The pauses are splendid too, I stop and rest the axe on the sawdusty ground, look up and see a blueing sky, the sun touching all with gold every now and then, and between me and the sky the lacework of the old chestnut tree, its limbs bare but for a few stubborn dun leaves and a last dozen or so spiky husks, now wide open as though shouting to the sky "I did it! I did it! I sent my seeds off into the world! To become big trees! I did it!" And right they are. Emptynesters know that feeling.

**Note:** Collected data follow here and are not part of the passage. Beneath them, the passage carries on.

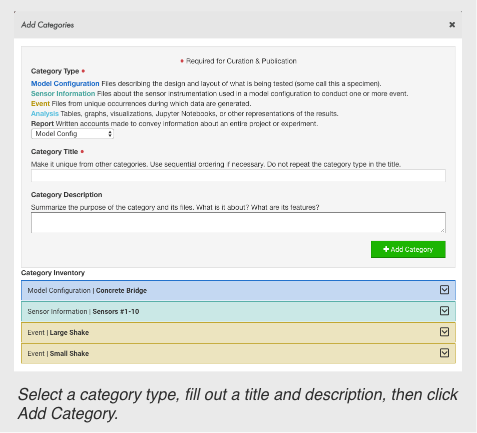Click the resize handle of description box
The height and width of the screenshot is (433, 477).
click(x=442, y=230)
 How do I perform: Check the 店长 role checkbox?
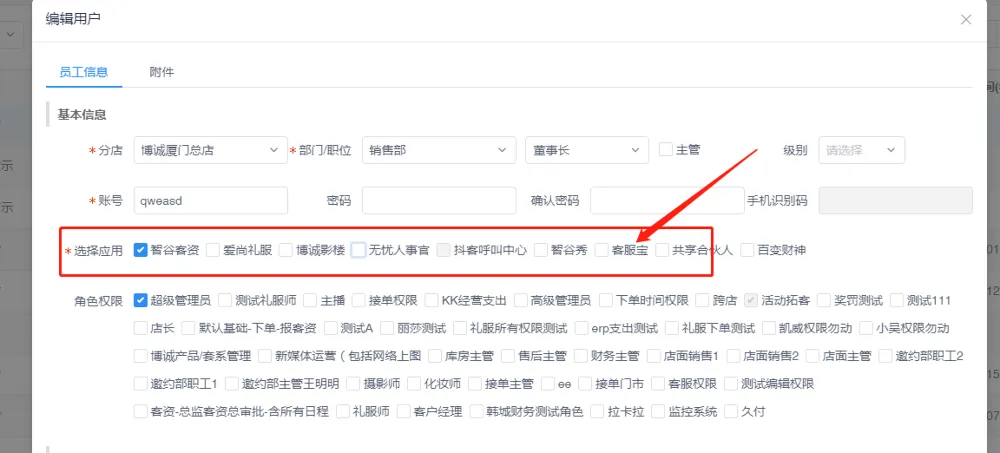(141, 327)

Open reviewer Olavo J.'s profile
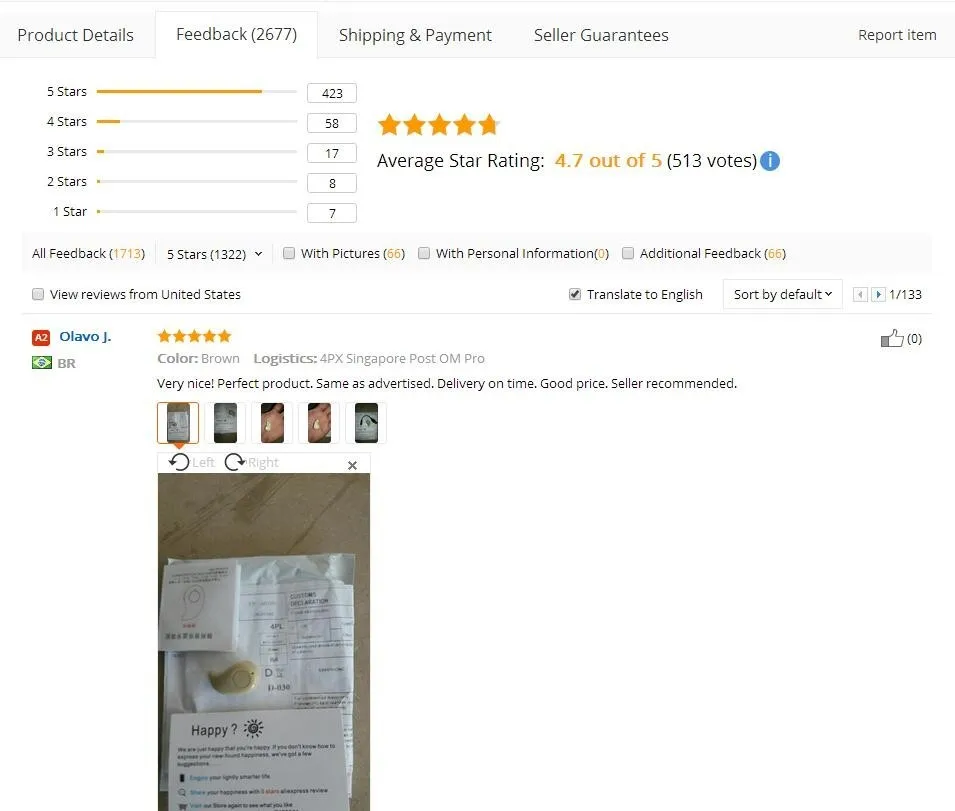coord(85,337)

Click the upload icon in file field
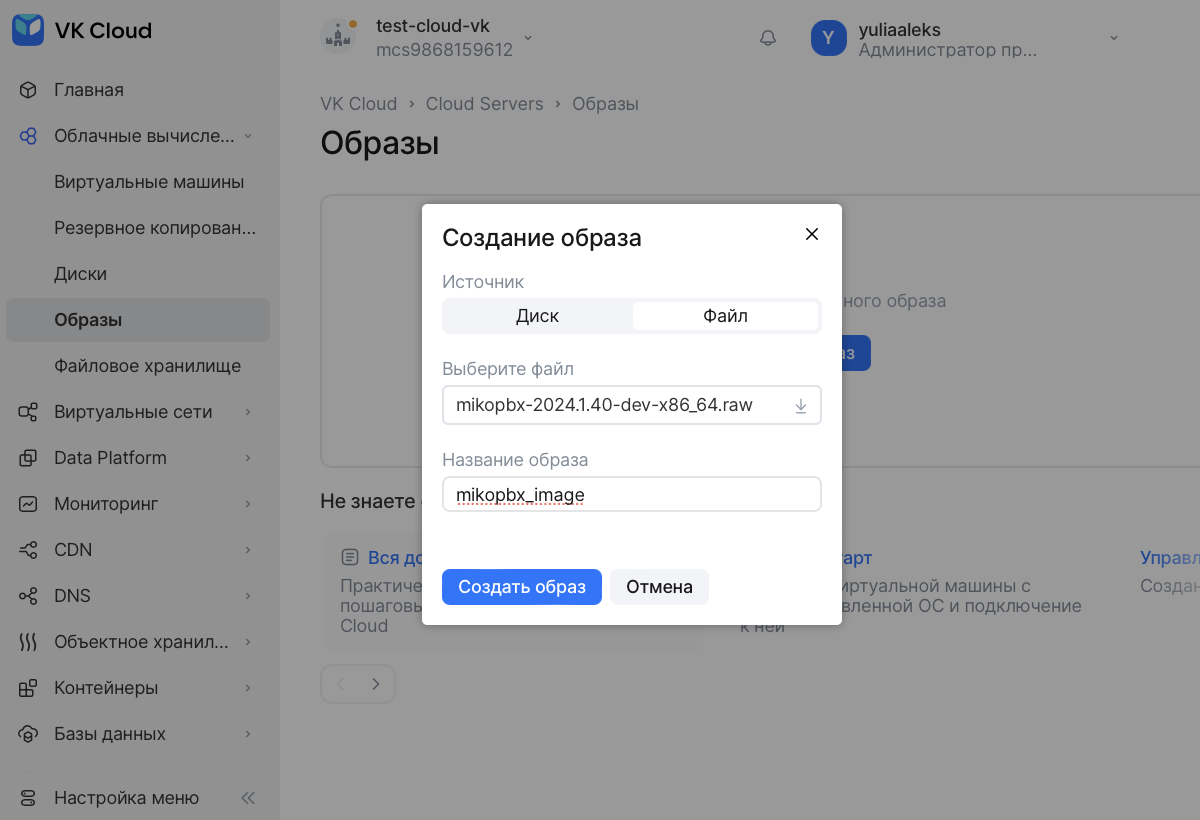click(800, 406)
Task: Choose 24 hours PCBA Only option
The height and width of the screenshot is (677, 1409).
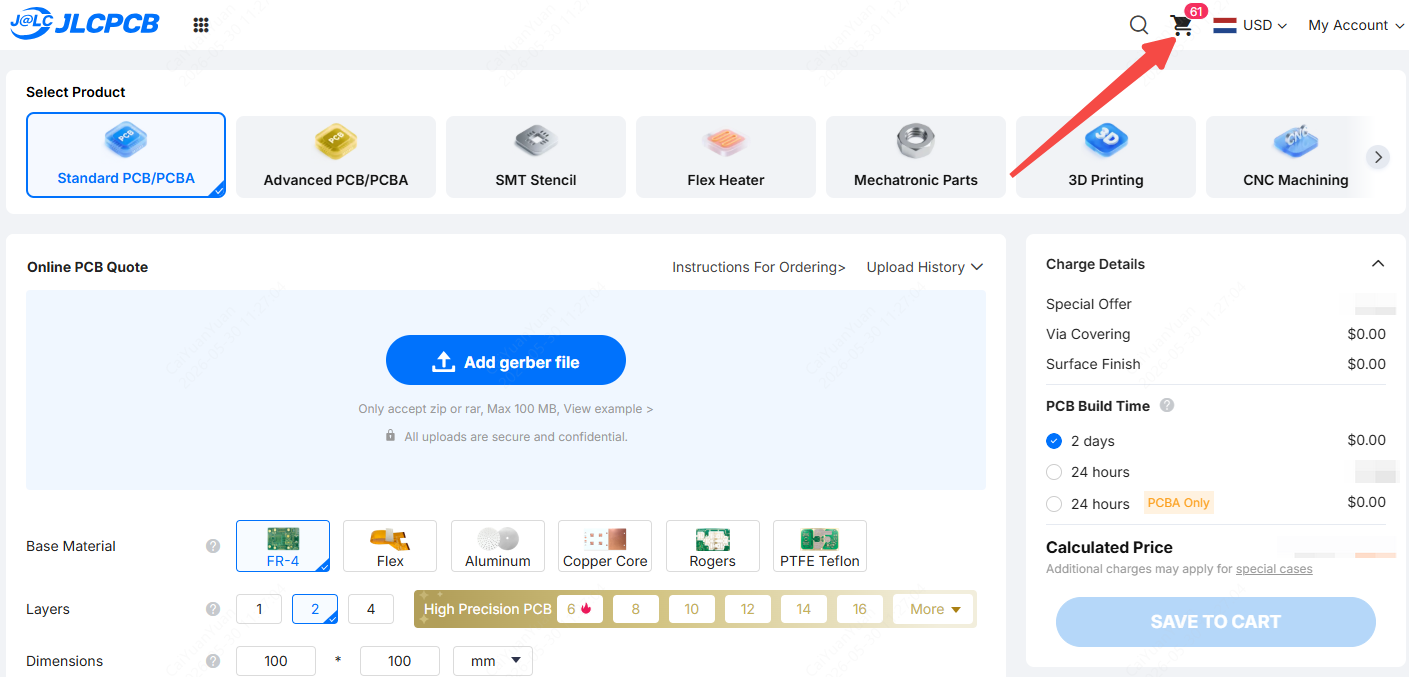Action: click(1054, 504)

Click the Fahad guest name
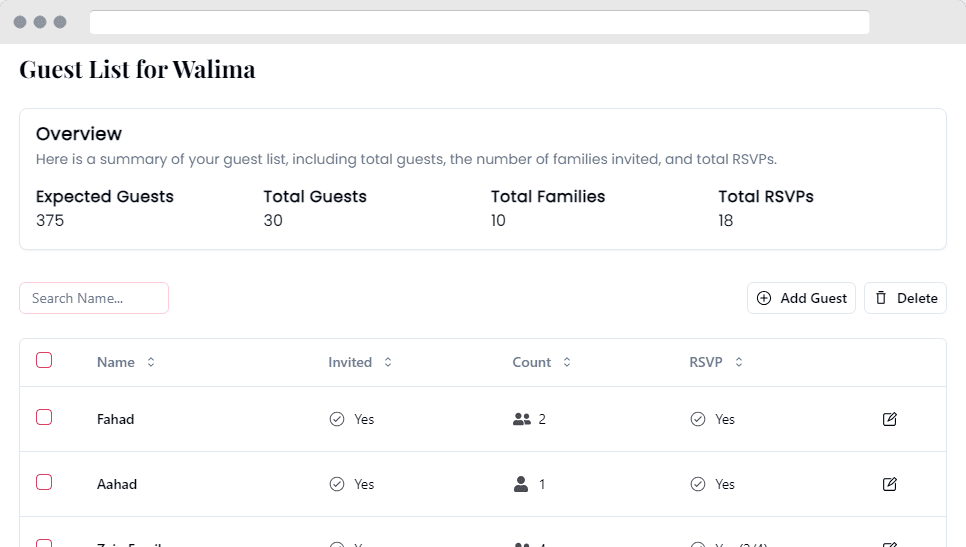coord(116,419)
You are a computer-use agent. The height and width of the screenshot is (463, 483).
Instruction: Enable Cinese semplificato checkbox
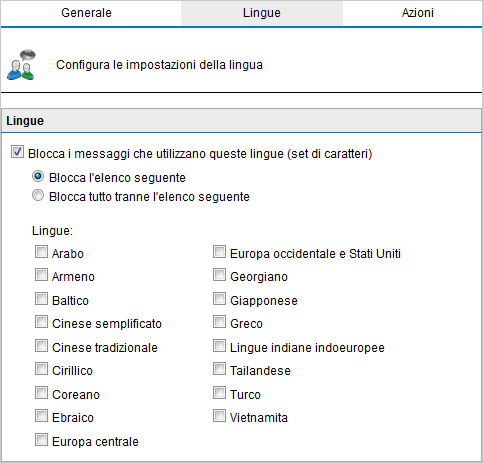[x=41, y=322]
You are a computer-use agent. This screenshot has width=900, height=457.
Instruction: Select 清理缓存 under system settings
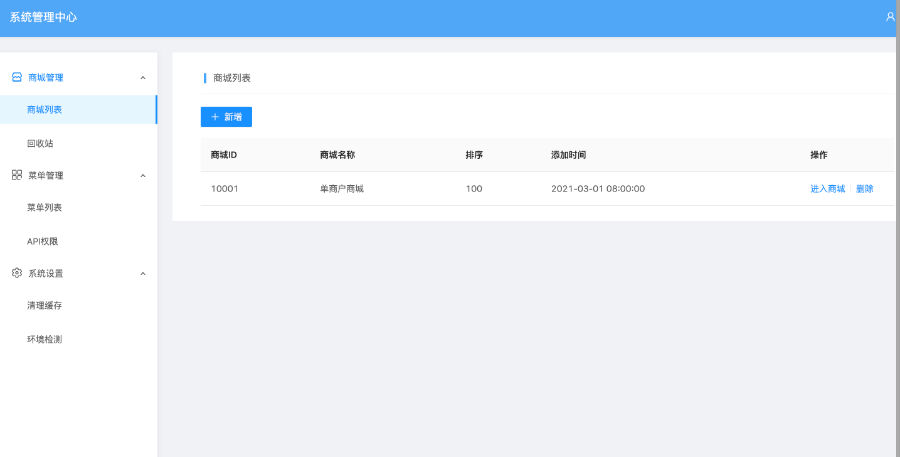pyautogui.click(x=45, y=306)
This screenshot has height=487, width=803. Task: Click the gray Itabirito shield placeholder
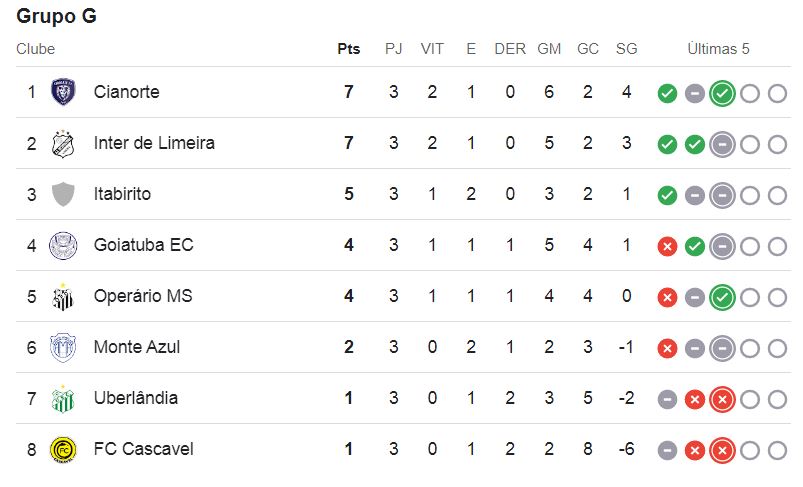(x=64, y=194)
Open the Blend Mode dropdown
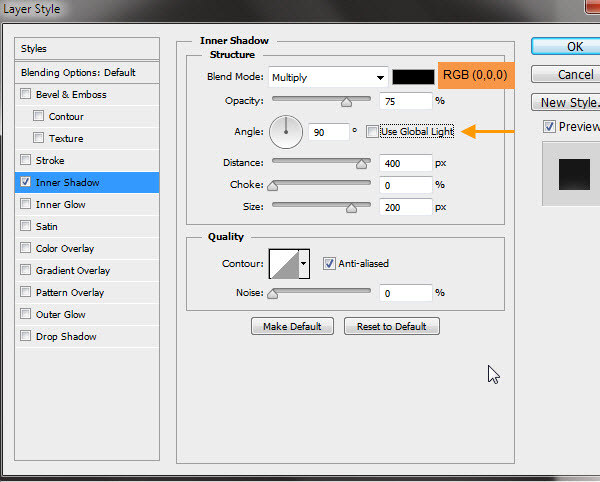This screenshot has width=600, height=482. [328, 78]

Working near the garden, thoughts of seeds naturally germinate into ambitions... Gonna try some tromboncino this year - heard the stems are too tough for the weevils to poke into... and some radicchio too (up here on the mountain? gotta try it!) and a zuke variety not so dependent on insect pollination, more like ad hoc immaculate conception; sounds interesting too. And some different kinds of basil in the new herb bed; more seeds waft on the mindwind...

The sky is getting bluer as I work, even as it gets colder, the split oak stacking up until the barrow is full, then it's wheeled over a ways and added to the cord-to-be, all those woody triangles a richening shade of pale gold, wooden ingots of wealth in the blue of the sky; then suddenly there are, all over the place - what must be - yes, they are: big fat flakes of snow, plopping straight down through the still air onto the split wood, the axes and me, the ground all around turning white, where in heaven did they all come from? It’s blue up there! Winter again!?

Not for the whole rest of the day, I hope.

Wednesday, July 21, 2010


SEED


You go outside just as the sun is beginning to clear the borders of night, out into the morning and to the herbs, in this case oregano, which at mid-July is just beginning to form its tiny white flowers, now covered with dew, the best time to capture the magic of flavor that can be got from such a simple and unpretentious plant.

As you go along the herb bed and with a jeweler's eye select from among the tallest, healthiest and so most flavorful gems of oregano plants to cut for sun-drying now, letting the rest keep growing to cut later, in time letting some of the very best grow on to seed so that this richness will go on as we hope all good things will go on-- which is what seeds are for, after all, from our brief but deep perspective.

Doing this of a cool summer morning of what will be a hot day is in its own way a seed, a seed of experience, for as you go along accepting this green and fragrant gift of a year you are planting a seed in yourself that will quicken, grow and flower somewhere in the future-- and not only your own future, if you give to others.

As for yourself, when you later fashion a salad or a pizza, or create a Sauce Bolognese from scratch (for a few simple examples), such scratch will ideally include your own-grown tomatoes and onions, to which at last you add the savor of oregano, dried in the sun that shines even now on this endeavor, this seed for which you are the garden.